Researchers at the University of Illinois have discovered a population of waterhemp that resists the effects of the Dicamba herbicide.
While that’s significant by itself – Dicamba has been widely adapted for use as a weed killer on crops with an engineered immunity – researchers say the more significant development might be the way in which this resistance was developed.
Pat Tranel, a professor in the Department of Crop Sciences, said producers shouldn’t discard any stockpiles of the chemical they might have right now simply because resistance had been recorded in a few groups of plants. University of Tennessee Extension weed specialist Larry Steckel and graduate research assistant Delaney Foster have also confirmed resistant waterhemp in Tennessee, according to a piece they authored in Successful Farming.
“This certainly shows that waterhemp has the ability to evolve resistance to this herbicide,” Tranel said.
However, researchers also discovered another, potentially more far-reaching detail, Tranel said.
“The other interesting twist to this case of resistance is that this waterhemp population came from a field that did not have a history of Dicamba use on it,” he said.
If the waterhemp plants hadn’t seen Dicamba before, how did they know to resist it? While a lot of the specifics aren’t well understood, Tranel said the general mechanism involves the plant’s ability to handle other types of herbicides.

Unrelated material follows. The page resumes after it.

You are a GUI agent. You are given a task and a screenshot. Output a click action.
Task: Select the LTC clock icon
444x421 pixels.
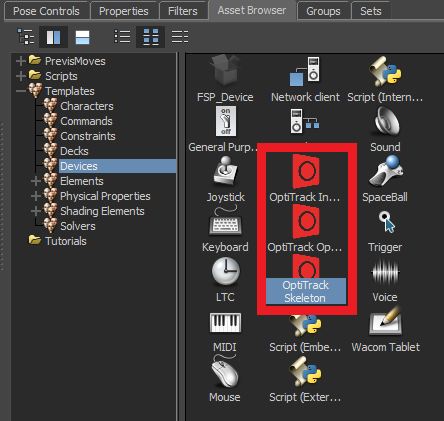click(x=226, y=271)
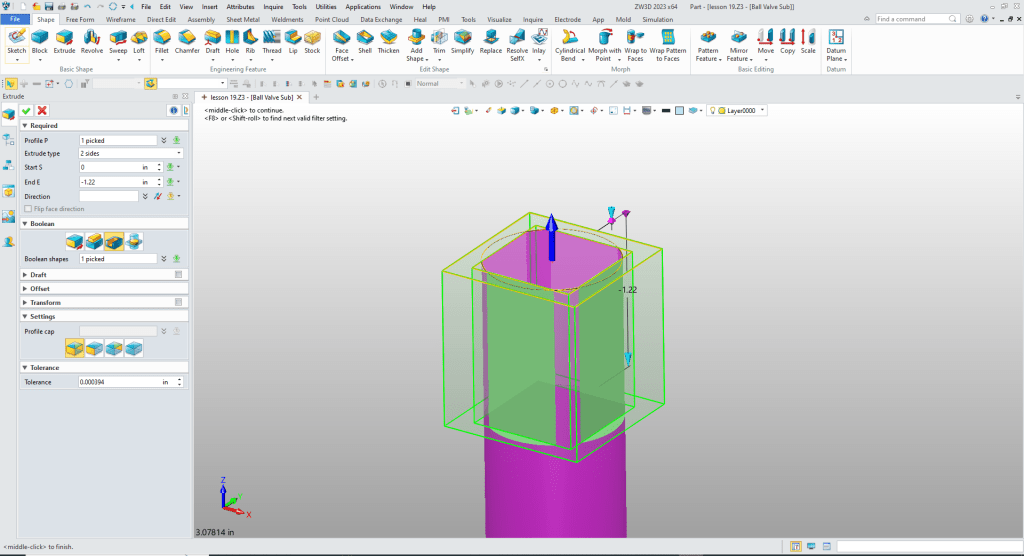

For example, the same group of weeds sparked another investigation about ten years prior, Tranel said. A colleague was called out to investigate the population after reports that the weeds were able to withstand the Group 27 herbicides.
“This population has resistance to several different herbicides that collectively span across six different site of action groups,” he said. “Presumably this population has various enzymes that are able to detoxify a variety of herbicides.”
The weeds have gotten tougher over time.
The development of Dicamba-resistant waterhemp probably came about after other herbicides killed weeds that couldn’t process them, Tranel said. Plants that couldn’t break down herbicides died out and were replaced by the descendants of plants that could resist them.
“Any herbicide selects for enzymes that can detoxify those herbicides,” he said. “The term we use is cross-resistance. The ability to metabolize one herbicide may not be limited to just that herbicide, it may be able to also detoxify other herbicides. And so it's probably the selection by these other herbicides that by chance selected for these enzymes that happened to be able to detoxify not only the herbicides that were used in the population, but also other herbicides that weren't used on the population.”
The resistance is the latest chapter in the odyssey of waterhemp across the corn belt.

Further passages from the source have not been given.